During his 14 years as governor of Wisconsin, Tommy G. Thompson was known as "King Tommy." He oversaw every aspect of state policy, from overhauling welfare to negotiating leases on office buildings. Line-item veto power allowed him to change budget numbers unilaterally.

As Health & Human Services Secretary, Thompson wields enormous influence over social policy. But he is no longer king. "When I was governor, everyone reported to me," he says. "Now, I have to report to OMB and the White House, and I have 535 bosses on Capitol Hill. It's a big change."

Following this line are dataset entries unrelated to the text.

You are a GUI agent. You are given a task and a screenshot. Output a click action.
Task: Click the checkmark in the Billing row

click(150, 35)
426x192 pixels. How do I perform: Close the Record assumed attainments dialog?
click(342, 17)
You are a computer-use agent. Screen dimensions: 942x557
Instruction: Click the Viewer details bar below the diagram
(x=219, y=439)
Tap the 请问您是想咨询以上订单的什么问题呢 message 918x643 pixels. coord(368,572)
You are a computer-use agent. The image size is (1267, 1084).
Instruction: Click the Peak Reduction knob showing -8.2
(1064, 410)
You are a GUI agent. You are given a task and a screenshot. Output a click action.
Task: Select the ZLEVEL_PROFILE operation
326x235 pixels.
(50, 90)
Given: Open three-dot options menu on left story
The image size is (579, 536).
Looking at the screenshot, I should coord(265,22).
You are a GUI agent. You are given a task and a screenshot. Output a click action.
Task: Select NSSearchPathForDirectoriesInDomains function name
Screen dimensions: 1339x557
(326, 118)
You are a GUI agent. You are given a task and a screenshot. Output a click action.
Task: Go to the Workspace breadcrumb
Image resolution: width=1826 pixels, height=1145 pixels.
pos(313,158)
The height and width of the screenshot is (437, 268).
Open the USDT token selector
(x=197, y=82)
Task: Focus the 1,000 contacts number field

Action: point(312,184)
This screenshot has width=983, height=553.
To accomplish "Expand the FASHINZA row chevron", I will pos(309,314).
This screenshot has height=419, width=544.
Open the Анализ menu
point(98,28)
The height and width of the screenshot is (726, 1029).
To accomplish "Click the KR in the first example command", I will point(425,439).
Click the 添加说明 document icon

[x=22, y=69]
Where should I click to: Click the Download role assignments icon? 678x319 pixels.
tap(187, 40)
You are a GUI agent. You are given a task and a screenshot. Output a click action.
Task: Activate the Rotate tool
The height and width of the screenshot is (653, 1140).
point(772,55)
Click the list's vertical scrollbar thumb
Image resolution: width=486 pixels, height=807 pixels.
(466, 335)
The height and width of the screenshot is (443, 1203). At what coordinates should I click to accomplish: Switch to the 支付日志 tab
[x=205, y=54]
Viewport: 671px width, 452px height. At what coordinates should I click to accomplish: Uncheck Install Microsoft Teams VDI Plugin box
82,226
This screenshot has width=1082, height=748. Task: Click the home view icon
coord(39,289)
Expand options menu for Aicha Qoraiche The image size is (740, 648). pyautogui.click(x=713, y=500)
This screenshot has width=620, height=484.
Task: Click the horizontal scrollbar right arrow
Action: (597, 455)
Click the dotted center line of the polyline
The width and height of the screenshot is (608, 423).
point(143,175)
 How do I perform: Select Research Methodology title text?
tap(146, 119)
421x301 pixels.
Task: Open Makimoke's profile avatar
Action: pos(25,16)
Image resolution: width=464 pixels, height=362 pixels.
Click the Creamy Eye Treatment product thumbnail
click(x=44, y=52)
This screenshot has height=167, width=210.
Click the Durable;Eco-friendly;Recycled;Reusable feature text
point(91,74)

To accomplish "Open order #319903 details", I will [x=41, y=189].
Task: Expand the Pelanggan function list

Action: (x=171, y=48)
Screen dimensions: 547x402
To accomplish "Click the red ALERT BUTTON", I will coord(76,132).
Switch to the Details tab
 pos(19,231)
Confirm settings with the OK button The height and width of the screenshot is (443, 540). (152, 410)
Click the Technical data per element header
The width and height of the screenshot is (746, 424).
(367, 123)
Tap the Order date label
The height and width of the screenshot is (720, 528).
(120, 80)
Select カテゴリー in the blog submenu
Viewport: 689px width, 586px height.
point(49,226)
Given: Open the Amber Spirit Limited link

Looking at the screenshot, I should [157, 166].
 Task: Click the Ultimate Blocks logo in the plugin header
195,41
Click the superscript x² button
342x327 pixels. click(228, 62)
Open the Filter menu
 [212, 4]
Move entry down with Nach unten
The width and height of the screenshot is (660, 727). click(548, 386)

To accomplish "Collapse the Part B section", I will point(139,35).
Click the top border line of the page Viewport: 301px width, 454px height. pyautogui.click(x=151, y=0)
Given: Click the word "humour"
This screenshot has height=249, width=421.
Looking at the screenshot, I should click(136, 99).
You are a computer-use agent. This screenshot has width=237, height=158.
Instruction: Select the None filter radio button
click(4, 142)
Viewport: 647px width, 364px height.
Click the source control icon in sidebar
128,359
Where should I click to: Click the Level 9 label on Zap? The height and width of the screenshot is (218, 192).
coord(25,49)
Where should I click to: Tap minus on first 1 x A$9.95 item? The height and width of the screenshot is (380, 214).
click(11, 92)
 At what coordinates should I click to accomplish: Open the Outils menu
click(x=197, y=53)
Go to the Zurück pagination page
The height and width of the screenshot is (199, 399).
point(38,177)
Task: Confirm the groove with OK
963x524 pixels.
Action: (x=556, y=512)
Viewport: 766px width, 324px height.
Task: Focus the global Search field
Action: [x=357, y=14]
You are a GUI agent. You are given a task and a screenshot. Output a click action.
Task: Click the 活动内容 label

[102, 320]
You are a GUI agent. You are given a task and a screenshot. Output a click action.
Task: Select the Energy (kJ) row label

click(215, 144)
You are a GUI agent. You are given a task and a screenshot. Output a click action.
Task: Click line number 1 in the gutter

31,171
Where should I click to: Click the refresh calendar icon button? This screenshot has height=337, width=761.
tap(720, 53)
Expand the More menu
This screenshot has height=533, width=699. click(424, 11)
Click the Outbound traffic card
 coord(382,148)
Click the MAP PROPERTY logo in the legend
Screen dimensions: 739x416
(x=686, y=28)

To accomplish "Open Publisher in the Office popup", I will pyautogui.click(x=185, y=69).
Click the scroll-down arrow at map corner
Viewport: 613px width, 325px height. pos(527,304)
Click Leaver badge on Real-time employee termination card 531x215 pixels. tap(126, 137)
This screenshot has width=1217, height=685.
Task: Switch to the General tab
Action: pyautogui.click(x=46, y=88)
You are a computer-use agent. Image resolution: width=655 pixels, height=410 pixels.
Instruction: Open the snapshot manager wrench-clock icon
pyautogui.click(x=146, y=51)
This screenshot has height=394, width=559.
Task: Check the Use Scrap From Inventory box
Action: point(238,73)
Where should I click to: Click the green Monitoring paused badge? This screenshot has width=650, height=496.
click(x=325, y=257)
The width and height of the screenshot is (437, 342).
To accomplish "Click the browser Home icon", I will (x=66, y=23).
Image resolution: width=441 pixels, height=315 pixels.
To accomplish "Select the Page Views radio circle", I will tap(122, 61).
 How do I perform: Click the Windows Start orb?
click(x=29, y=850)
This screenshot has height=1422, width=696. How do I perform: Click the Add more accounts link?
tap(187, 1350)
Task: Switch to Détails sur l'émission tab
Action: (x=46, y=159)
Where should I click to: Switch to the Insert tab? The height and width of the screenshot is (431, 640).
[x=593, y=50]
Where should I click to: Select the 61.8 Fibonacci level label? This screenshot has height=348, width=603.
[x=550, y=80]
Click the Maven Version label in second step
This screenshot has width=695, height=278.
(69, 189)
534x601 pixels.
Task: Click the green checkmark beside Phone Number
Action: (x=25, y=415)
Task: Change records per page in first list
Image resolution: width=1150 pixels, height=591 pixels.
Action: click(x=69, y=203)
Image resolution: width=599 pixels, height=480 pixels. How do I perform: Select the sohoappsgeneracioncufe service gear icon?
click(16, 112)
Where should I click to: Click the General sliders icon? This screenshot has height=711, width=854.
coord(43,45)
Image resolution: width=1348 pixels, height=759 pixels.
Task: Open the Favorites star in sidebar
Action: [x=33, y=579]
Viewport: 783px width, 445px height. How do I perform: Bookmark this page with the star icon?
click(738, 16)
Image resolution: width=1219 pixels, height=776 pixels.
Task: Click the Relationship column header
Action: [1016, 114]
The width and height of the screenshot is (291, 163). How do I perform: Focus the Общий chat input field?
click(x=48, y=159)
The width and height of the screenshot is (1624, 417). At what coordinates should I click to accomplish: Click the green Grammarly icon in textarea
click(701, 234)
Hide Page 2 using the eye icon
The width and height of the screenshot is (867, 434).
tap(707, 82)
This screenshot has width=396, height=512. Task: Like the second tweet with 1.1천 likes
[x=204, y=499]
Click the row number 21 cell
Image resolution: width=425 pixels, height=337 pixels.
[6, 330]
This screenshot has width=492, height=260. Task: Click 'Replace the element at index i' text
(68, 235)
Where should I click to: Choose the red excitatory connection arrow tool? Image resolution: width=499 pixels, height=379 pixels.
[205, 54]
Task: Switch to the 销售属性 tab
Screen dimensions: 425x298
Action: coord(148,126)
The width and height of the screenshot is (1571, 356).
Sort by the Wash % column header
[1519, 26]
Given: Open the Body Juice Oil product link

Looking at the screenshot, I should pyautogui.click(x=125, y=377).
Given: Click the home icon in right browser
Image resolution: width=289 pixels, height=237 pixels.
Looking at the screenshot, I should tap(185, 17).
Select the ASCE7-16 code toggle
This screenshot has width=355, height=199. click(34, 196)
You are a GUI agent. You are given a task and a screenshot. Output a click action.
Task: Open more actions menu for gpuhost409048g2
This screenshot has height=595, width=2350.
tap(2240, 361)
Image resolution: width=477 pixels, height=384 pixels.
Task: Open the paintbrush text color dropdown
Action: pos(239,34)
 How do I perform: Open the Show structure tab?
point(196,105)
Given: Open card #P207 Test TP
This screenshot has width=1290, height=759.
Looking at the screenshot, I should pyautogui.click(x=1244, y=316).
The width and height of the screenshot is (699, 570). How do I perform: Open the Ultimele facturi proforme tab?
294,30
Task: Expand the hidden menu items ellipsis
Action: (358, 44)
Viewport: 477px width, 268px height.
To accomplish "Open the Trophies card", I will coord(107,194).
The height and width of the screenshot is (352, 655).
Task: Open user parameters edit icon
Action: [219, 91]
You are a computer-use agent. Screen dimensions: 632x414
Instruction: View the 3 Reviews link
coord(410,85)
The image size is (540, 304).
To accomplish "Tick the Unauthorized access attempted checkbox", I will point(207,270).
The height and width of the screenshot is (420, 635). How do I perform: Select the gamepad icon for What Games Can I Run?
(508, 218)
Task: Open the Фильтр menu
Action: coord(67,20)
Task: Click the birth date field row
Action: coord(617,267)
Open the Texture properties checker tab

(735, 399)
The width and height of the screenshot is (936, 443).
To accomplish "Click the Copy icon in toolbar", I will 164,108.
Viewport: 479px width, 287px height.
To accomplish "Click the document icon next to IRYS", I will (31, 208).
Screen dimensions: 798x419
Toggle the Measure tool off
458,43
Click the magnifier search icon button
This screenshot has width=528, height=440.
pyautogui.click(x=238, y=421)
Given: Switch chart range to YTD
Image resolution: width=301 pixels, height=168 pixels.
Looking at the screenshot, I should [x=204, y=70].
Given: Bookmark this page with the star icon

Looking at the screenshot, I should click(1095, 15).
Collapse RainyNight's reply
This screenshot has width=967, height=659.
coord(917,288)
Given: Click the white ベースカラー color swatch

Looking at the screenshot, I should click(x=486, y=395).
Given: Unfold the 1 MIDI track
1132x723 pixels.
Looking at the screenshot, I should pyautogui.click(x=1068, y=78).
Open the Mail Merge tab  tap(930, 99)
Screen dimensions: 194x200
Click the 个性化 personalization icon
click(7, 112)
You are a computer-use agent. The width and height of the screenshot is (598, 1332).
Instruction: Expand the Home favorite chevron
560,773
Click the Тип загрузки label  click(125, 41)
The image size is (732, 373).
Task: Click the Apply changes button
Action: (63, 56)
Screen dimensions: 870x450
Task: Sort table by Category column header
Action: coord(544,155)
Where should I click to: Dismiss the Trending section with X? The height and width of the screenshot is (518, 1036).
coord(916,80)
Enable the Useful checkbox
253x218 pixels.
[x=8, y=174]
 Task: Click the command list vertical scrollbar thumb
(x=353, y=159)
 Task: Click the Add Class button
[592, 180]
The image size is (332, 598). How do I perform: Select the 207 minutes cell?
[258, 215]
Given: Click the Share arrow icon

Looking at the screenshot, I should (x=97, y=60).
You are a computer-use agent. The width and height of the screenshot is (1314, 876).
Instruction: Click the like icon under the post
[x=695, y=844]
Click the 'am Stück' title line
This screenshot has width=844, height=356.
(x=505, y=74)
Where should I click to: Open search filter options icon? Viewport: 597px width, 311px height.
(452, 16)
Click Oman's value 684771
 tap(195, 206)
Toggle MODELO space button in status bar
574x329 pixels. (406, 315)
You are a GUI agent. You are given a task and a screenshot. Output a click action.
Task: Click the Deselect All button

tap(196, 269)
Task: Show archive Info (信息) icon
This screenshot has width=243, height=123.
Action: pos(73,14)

Already, Thompson, 59, is getting a taste of what it's like to be outside the room when the big decisions are made. On Apr. 9, for example, he hinted that the Administration would delay and ultimately change Clinton-era rules regulating the confidentiality of medical records. Three days later, the President announced that the guidelines would be implemented after all, despite fierce opposition from managed-care and pharmaceutical companies.

SMOKE ALARM. That's not the first time since Thompson came to Washington that he has been caught flat-footed. He is generally more moderate than the Prez and has deviated from the Administration line on topics ranging from Medicare funding to tobacco regulation. While snagging the nationally prominent Thompson for his Cabinet was a coup for Bush, the two ex-governors could be in for a rocky partnership. "He could show a pragmatic, compassionate side to the Administration, if they would let him," says Senator Russell D. Feingold (D-Wis.), who has known Thompson for nearly two decades.

But Thompson said at a breakfast meeting with reporters recently that he has been told by top White House aides that his opinions "don't matter." On tobacco, which he thinks the feds should regulate, Bush staffers have admonished him to keep his mouth shut. And though he has been an avid supporter of stem-cell research, Thompson recently signaled that the Administration may ultimately side with anti-abortionists seeking to prohibit federal funding for studies involving human embryos.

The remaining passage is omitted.